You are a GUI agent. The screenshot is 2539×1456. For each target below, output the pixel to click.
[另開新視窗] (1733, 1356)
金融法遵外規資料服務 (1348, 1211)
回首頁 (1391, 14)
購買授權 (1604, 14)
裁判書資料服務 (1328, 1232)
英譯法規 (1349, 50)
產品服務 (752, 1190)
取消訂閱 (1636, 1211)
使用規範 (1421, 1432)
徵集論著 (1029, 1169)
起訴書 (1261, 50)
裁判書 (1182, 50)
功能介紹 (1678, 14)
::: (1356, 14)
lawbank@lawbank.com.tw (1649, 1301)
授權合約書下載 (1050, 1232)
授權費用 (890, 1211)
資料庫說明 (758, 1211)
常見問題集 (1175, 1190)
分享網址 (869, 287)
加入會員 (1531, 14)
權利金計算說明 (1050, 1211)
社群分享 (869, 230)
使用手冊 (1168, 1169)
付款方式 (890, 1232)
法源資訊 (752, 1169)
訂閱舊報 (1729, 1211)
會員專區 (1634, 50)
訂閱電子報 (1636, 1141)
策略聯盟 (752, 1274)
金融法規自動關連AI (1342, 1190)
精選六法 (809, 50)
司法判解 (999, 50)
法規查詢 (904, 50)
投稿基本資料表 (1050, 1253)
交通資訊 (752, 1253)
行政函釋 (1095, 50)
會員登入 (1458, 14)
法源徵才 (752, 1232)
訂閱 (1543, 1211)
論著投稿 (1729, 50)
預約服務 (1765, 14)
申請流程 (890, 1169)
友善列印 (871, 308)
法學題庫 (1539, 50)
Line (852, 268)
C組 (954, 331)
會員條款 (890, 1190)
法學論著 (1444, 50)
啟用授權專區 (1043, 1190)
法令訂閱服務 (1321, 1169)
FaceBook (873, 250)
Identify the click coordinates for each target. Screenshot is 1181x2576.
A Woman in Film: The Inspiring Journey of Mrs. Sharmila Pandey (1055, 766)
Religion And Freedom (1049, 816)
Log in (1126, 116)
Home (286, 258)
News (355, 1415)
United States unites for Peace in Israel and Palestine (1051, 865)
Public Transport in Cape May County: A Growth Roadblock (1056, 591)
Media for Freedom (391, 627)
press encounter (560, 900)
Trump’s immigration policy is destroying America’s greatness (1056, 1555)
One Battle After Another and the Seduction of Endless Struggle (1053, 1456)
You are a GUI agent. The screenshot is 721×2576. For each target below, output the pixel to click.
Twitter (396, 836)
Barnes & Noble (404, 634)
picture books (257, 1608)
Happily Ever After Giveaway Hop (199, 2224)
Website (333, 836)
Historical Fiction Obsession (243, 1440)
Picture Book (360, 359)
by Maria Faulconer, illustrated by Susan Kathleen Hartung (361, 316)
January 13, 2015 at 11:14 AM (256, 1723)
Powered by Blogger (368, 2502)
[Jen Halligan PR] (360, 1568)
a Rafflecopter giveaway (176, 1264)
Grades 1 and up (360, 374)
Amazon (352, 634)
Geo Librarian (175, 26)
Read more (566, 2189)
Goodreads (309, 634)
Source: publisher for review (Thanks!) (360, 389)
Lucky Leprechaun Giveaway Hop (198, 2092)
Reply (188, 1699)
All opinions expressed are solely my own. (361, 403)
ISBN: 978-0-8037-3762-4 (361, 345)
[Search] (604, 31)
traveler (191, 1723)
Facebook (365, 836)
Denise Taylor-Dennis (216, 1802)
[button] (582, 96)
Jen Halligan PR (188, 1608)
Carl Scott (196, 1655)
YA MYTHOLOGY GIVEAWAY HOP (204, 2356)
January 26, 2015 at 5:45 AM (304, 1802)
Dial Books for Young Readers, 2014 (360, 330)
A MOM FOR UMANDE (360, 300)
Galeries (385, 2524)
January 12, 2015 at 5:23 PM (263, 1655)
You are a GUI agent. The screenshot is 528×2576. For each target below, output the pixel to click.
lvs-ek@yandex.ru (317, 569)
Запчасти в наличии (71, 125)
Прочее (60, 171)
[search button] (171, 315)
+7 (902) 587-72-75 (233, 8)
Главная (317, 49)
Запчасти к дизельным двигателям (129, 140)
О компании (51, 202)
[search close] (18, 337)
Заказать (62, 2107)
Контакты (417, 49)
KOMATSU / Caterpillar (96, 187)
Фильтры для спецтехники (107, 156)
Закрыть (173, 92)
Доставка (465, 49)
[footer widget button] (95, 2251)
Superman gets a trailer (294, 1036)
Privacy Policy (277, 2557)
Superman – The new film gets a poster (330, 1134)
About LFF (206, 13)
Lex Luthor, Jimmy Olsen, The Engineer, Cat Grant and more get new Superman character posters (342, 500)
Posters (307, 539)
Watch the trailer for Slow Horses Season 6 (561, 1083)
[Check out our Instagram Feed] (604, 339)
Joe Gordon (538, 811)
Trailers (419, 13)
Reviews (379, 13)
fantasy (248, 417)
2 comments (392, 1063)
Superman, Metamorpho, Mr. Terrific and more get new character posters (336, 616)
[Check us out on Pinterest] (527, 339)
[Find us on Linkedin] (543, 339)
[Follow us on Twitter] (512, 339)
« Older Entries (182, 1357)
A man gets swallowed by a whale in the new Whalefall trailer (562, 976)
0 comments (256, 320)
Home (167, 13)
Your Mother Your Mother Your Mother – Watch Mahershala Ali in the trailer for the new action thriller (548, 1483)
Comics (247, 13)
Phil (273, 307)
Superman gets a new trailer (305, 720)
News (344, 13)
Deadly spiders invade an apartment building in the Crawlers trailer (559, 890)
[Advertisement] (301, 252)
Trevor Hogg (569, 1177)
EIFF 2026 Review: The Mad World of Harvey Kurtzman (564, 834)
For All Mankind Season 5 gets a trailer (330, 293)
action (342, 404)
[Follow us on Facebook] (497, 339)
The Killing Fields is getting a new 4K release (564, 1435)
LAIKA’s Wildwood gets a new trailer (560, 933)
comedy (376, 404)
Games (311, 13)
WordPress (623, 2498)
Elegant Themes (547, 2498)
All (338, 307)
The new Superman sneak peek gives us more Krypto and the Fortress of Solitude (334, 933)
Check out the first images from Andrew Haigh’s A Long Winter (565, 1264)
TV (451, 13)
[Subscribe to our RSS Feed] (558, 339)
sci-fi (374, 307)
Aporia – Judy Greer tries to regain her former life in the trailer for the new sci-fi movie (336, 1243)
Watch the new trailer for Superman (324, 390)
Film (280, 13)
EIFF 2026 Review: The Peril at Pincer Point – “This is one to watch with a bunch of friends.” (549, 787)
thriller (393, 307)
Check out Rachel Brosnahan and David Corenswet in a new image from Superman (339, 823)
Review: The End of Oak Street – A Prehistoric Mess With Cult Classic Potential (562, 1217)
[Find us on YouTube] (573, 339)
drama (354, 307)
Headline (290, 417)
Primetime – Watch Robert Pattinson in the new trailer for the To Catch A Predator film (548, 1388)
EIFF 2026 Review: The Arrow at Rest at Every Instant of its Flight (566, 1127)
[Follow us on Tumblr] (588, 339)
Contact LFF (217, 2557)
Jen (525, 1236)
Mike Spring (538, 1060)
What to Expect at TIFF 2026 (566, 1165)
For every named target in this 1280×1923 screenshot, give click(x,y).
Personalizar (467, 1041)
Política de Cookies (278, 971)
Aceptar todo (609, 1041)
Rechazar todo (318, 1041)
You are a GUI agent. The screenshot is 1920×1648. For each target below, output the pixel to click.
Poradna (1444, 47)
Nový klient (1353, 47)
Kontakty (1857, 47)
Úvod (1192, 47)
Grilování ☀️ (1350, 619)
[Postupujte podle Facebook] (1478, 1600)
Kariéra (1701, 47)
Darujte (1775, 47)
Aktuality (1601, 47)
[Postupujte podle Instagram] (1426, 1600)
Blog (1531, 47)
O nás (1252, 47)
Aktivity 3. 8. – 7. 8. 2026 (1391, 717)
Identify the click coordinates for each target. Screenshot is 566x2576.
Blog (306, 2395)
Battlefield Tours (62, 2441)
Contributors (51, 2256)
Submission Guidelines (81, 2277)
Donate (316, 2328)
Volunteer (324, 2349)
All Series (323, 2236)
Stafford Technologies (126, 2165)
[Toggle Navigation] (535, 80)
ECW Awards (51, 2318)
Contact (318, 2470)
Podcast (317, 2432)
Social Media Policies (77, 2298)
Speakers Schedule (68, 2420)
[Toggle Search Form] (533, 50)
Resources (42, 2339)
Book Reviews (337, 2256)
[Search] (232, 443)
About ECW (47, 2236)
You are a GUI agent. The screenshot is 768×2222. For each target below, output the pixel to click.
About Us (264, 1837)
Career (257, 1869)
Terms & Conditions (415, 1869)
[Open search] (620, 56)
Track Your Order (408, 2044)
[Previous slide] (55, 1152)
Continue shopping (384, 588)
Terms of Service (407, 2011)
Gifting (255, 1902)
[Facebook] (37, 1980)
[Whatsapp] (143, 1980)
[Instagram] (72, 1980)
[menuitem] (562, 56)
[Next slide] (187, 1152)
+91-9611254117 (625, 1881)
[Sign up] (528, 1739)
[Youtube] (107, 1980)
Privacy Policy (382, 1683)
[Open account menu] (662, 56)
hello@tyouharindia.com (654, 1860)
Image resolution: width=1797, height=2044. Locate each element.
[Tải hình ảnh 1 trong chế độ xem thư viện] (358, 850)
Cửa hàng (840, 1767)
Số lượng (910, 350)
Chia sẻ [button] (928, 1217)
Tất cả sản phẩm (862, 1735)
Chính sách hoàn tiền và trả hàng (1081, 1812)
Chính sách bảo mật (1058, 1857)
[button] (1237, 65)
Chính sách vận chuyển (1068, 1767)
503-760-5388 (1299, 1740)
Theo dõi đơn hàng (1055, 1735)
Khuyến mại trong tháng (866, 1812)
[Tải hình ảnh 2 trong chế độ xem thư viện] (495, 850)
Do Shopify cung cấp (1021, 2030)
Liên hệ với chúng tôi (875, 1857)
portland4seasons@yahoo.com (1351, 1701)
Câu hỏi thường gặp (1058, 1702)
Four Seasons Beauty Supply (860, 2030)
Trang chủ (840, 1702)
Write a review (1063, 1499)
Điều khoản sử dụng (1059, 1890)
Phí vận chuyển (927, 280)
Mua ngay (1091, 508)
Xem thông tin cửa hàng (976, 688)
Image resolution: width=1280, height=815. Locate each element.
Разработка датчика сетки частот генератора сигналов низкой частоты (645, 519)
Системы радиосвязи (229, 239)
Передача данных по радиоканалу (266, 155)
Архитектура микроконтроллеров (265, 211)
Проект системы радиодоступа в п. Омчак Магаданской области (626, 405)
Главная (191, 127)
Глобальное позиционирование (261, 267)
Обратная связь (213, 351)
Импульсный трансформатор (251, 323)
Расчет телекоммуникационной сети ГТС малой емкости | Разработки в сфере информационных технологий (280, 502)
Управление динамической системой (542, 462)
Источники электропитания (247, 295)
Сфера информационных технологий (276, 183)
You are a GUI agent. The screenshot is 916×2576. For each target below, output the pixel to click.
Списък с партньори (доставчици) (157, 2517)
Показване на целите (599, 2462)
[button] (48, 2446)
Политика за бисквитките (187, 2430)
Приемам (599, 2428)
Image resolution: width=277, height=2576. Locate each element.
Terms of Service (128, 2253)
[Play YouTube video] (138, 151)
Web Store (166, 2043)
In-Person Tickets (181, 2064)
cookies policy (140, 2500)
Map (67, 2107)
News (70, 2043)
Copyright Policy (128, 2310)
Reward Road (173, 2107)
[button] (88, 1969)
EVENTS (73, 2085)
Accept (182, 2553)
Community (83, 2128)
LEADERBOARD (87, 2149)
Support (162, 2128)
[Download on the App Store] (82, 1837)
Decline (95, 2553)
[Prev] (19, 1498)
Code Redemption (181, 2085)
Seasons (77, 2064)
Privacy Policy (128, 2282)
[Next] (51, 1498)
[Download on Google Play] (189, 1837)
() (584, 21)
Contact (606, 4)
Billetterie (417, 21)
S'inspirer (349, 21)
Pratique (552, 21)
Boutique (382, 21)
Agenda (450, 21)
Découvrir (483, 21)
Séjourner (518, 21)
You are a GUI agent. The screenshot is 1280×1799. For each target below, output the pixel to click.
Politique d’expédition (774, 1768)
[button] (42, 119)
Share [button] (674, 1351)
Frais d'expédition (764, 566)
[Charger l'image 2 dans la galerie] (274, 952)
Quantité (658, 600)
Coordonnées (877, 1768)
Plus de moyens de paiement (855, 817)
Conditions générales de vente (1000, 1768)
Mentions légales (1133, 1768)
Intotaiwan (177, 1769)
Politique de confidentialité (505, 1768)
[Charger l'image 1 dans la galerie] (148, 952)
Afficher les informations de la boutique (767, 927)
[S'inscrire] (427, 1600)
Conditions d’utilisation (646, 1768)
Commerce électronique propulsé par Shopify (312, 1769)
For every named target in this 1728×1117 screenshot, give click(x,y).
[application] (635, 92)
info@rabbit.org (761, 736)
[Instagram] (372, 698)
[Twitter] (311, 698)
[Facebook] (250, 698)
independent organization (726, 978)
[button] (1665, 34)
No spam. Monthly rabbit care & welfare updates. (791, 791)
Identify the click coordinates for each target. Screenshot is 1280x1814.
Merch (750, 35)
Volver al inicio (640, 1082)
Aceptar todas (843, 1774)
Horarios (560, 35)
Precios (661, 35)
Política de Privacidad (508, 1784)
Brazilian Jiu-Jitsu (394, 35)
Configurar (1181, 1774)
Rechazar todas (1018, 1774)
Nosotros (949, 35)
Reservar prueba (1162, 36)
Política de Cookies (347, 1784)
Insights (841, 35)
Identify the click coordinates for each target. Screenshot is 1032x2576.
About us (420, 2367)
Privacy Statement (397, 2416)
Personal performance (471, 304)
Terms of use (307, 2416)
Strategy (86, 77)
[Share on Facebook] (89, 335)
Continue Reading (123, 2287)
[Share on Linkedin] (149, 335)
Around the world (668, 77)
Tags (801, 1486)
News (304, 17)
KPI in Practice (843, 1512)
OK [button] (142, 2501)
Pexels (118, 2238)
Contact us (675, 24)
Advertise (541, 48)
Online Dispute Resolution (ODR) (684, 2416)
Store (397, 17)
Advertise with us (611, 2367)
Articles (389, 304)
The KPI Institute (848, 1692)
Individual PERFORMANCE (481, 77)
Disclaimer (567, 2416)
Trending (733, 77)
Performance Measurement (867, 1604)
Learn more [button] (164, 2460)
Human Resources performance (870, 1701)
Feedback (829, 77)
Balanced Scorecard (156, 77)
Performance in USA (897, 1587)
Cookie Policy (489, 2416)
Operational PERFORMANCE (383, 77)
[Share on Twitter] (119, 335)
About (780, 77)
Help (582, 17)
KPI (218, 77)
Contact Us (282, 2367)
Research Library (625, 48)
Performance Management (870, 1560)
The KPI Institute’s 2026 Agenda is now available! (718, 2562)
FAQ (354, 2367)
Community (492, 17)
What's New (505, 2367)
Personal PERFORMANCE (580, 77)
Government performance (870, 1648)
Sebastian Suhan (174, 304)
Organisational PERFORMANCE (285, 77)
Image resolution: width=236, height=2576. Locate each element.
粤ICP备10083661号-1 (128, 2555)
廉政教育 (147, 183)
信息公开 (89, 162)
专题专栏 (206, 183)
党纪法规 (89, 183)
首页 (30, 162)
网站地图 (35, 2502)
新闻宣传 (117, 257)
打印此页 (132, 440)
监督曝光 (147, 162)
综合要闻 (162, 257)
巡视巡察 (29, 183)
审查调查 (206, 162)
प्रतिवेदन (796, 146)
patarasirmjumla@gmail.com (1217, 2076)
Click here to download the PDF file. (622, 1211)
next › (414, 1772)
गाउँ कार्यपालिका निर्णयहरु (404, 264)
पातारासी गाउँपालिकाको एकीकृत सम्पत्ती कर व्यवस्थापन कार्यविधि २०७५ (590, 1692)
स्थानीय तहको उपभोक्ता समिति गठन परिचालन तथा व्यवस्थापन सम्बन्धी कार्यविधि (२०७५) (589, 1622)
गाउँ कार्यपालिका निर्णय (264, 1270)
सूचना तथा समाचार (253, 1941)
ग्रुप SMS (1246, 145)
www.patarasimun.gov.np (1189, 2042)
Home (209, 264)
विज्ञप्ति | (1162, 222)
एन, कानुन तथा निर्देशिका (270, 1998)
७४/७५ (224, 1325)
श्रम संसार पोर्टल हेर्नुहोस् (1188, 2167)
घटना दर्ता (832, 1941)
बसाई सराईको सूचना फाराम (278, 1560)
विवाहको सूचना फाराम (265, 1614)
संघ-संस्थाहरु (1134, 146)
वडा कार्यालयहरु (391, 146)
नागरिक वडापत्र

#####

> [TASK GOAL]
When a line in the material above contains the word "About", copy that line out.

> [SOLUTION FOR THIS EXERCISE]
About LFF (206, 13)
About ECW (47, 2236)
About Us (264, 1837)
About us (420, 2367)
About (780, 77)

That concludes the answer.